My family doesn’t think what I’m doing with my life is a good idea. They think I’ve bought into something that I will forever regret! In fact I think they may even think I need to be saved from this “Ishmael type thinking,” which I know isn’t true.

But I’m still pissed off about it, because family is pretty important to me. Here are some of the things I’ve heard:

1.You and your ideas may be a conspiracy to give us poor people false hope while the Jews steal from us.

2.Quinn is a Jewish name, therefore you are a Jew and you are in cahoots with the Jewish power who controls the worlds wealth.

3.Ishmael was a Jew in the bible, and of course the bible is the Jews’ handbook. So the character you used also leads to the conspiracy of you trying to keep us gentiles brainwashed.

4.You got rich off your books, us poor people still have to make a living.

Those are all I can think of off hand. The reason why I’m writing this to you is because with the knowledge you have, I’m hoping you can challenge these bullshit myths. Or you can point me in the right direction so I can put these myths to rest. If you have time, it would be great to here your thoughts on this.

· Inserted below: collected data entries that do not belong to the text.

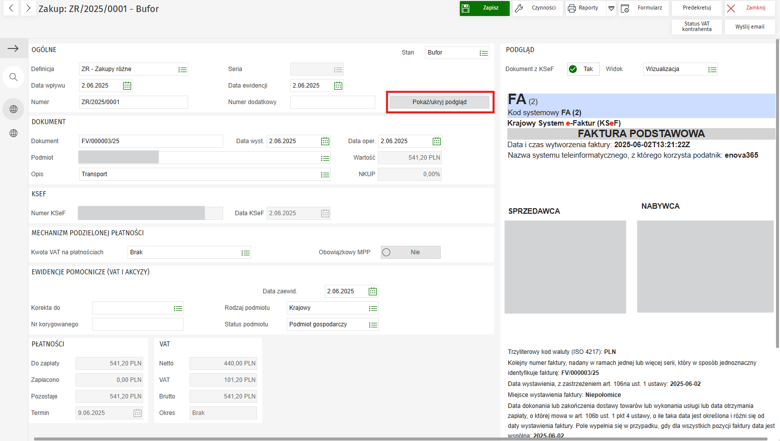Open calendar for Data oper. field
This screenshot has width=780, height=441.
pyautogui.click(x=437, y=141)
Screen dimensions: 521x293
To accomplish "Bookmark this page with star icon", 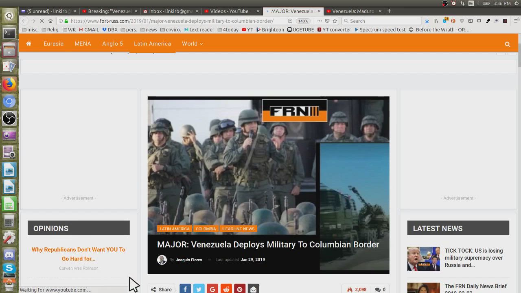I will point(335,21).
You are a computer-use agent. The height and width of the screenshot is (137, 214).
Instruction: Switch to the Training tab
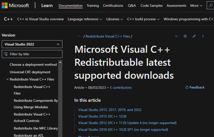coord(93,6)
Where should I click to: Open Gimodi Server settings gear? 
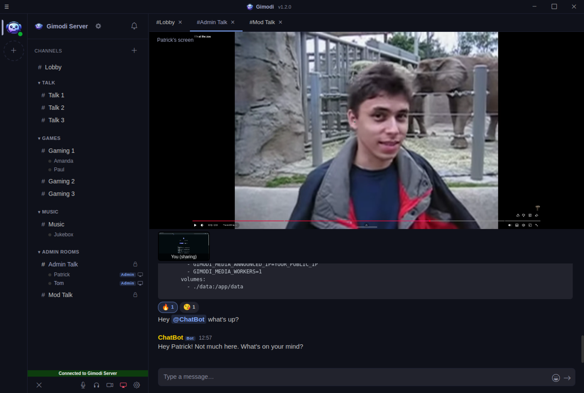click(x=98, y=26)
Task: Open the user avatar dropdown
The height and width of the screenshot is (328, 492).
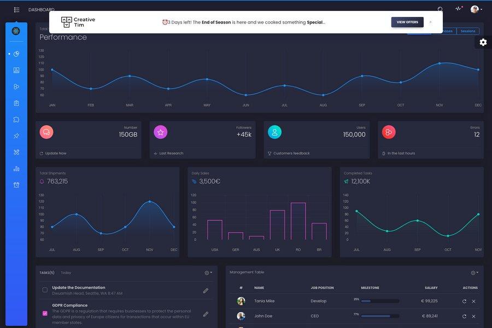Action: (475, 9)
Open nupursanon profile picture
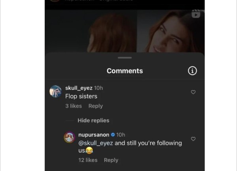This screenshot has height=171, width=237. (70, 137)
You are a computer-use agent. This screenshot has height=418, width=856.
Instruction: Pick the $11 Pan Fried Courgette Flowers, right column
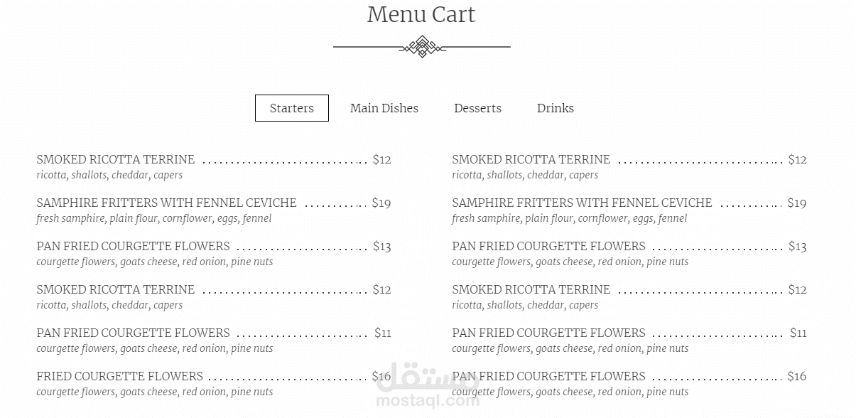point(548,333)
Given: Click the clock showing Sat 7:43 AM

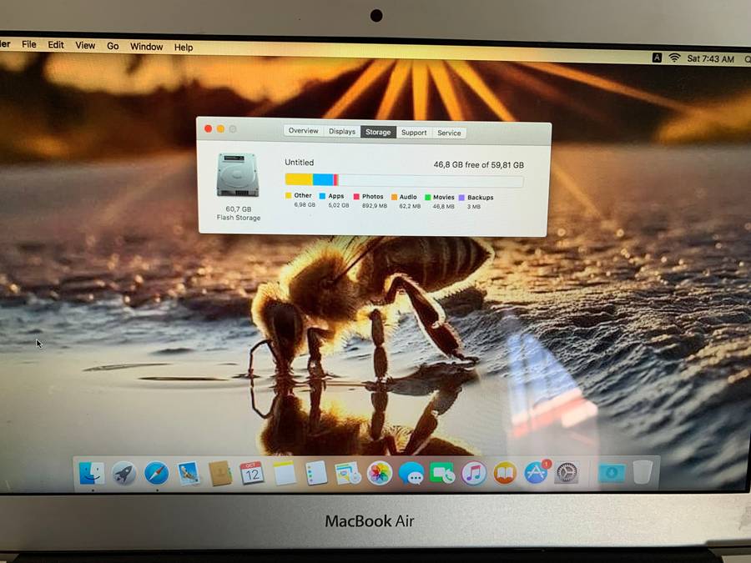Looking at the screenshot, I should 710,59.
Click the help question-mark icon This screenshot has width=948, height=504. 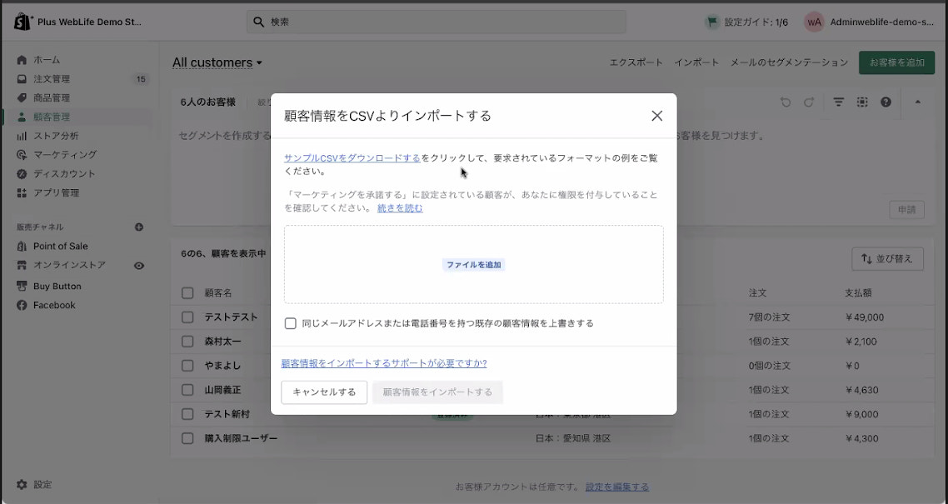coord(886,101)
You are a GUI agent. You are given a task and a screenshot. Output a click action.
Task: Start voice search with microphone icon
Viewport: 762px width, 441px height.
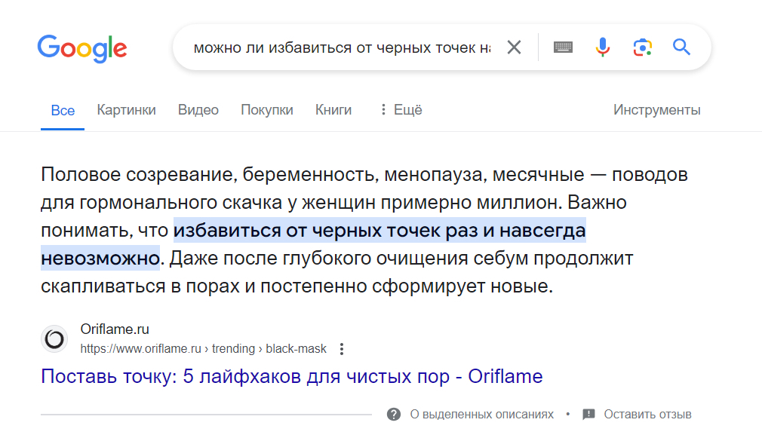(602, 47)
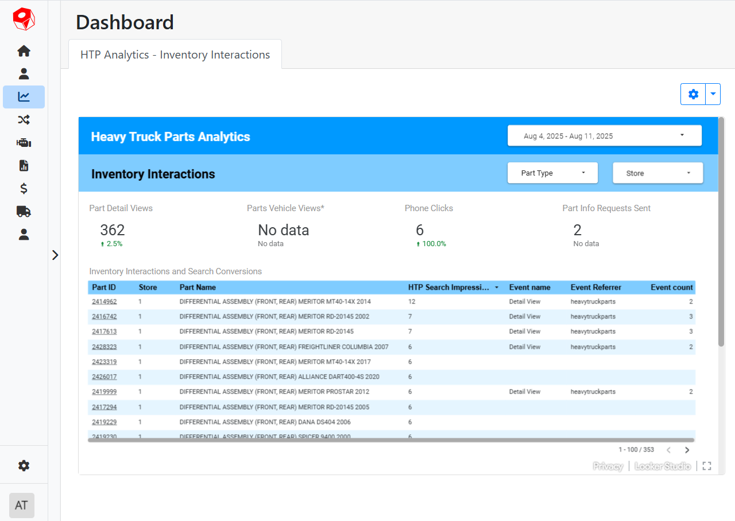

I must admit that I was greatly disappointed with Beyond Civilization. Perhaps I am still too entrenched in the philosophies of the Takers, but I was hoping for something more tangible, a path to follow in my life. Writing this now, I feel like a whining child asking a parent how to get himself out of sticky situation but I feel that I must put it down anyhow.

You speak of tribes as if they are a dime a dozen, people just waiting around on street corners to abandon the only thing that they know to follow in this endeavor. I am sure that you speak to many people on this subject and you realize that the reason they have come to feel lost in society is because they are disconnected from those who might understand them.

Of all the people that I know (some who are the most intelligent and caring individuals that I have ever met), not one is willing to sacrifice the advantages that our culture has to offer for a heightened sense of personal fulfillment. Most believe that they can find everything they need within our culture, and I am not sure that they are wrong.

I do not have a tribe, Mr. Quinn, and I would go so far as to guess that most other people do not. It is frustrating for me to read your work and then apply it to my life. I am $20,000 dollars in debt to the federal government (the cost of improving myself through a college education), I work waiting tables while I try (unsuccessfully) to publish my short stories, and I save up money to travel to places around the world where (somewhere in my heart of hearts) I hope to find some kind of real freedom.

You have a wife that seems to share your ideals and (I assume) a group of friends and followers, you have had a successful job in publishing, and you are currently a successful writer. Surely you see that your plan is more easily applied to yourself than to those like me. There are no circuses in town for me to join (nor would I want to become a part of them) and I do not wish to live a homeless lifestyle if I cannot help it.

According to Ishmael, symbolically speaking, eating from the tree of the knowledge of good and evil led man to believe that he could make choices for himself that took him out of the hands of the gods, which ultimately has led him (and the rest of the world) to the edge of his undoing.

The thought occurred to me that perhaps Jesus understood this, and that baptism was his attempt to cleanse mankind from this knowledge. Perhaps this is how he intended to be the savior of man; by washing away the (original) sin of Adam and Eve and placing man back into the hands of the gods.

Tragically, this is not the interpretation of Jesus’s intentions as taught by modern Christianity.